- What to work on -
Give back all of the data unchanged. Keep every word as it is.

- Given entries -
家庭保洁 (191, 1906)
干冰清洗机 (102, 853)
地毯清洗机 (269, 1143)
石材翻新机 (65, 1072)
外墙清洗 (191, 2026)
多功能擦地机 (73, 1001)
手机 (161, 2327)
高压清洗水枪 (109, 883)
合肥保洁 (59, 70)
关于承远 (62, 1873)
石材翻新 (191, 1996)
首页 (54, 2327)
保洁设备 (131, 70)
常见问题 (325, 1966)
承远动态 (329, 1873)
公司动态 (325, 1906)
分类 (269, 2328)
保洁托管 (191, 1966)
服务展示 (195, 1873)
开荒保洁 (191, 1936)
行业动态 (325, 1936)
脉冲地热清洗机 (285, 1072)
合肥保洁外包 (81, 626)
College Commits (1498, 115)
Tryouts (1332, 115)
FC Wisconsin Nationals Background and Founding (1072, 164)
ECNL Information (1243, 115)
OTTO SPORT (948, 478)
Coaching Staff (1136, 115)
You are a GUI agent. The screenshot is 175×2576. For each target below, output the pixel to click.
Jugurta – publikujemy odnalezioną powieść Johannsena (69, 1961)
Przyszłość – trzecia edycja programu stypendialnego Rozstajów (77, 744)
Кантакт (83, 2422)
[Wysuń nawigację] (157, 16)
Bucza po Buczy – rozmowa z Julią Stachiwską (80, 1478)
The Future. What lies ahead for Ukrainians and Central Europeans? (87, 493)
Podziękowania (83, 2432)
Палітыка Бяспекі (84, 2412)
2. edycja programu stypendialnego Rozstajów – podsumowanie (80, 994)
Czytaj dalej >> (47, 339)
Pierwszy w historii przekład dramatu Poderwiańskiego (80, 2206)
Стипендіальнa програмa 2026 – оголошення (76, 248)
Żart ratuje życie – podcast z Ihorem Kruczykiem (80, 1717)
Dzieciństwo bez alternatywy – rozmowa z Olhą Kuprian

- Output -
家庭保洁 (191, 1906)
干冰清洗机 (102, 853)
地毯清洗机 (269, 1143)
石材翻新机 (65, 1072)
外墙清洗 (191, 2026)
多功能擦地机 (73, 1001)
手机 (161, 2327)
高压清洗水枪 (109, 883)
合肥保洁 (59, 70)
关于承远 (62, 1873)
石材翻新 (191, 1996)
首页 (54, 2327)
保洁设备 (131, 70)
常见问题 (325, 1966)
承远动态 (329, 1873)
公司动态 (325, 1906)
分类 (269, 2328)
保洁托管 (191, 1966)
服务展示 (195, 1873)
开荒保洁 (191, 1936)
行业动态 (325, 1936)
脉冲地热清洗机 (285, 1072)
合肥保洁外包 (81, 626)
College Commits (1498, 115)
Tryouts (1332, 115)
FC Wisconsin Nationals Background and Founding (1072, 164)
ECNL Information (1243, 115)
OTTO SPORT (948, 478)
Coaching Staff (1136, 115)
You are a GUI agent. The screenshot is 175×2576. For each target below, output the pixel to click.
Jugurta – publikujemy odnalezioną powieść Johannsena (69, 1961)
Przyszłość – trzecia edycja programu stypendialnego Rozstajów (77, 744)
Кантакт (83, 2422)
[Wysuń nawigację] (157, 16)
Bucza po Buczy – rozmowa z Julią Stachiwską (80, 1478)
The Future. What lies ahead for Ukrainians and Central Europeans? (87, 493)
Podziękowania (83, 2432)
Палітыка Бяспекі (84, 2412)
2. edycja programu stypendialnego Rozstajów – podsumowanie (80, 994)
Czytaj dalej >> (47, 339)
Pierwszy w historii przekład dramatu Poderwiańskiego (80, 2206)
Стипендіальнa програмa 2026 – оголошення (76, 248)
Żart ratuje życie – podcast z Ihorem Kruczykiem (80, 1717)
Dzieciństwo bez alternatywy – rozmowa z Olhą Kuprian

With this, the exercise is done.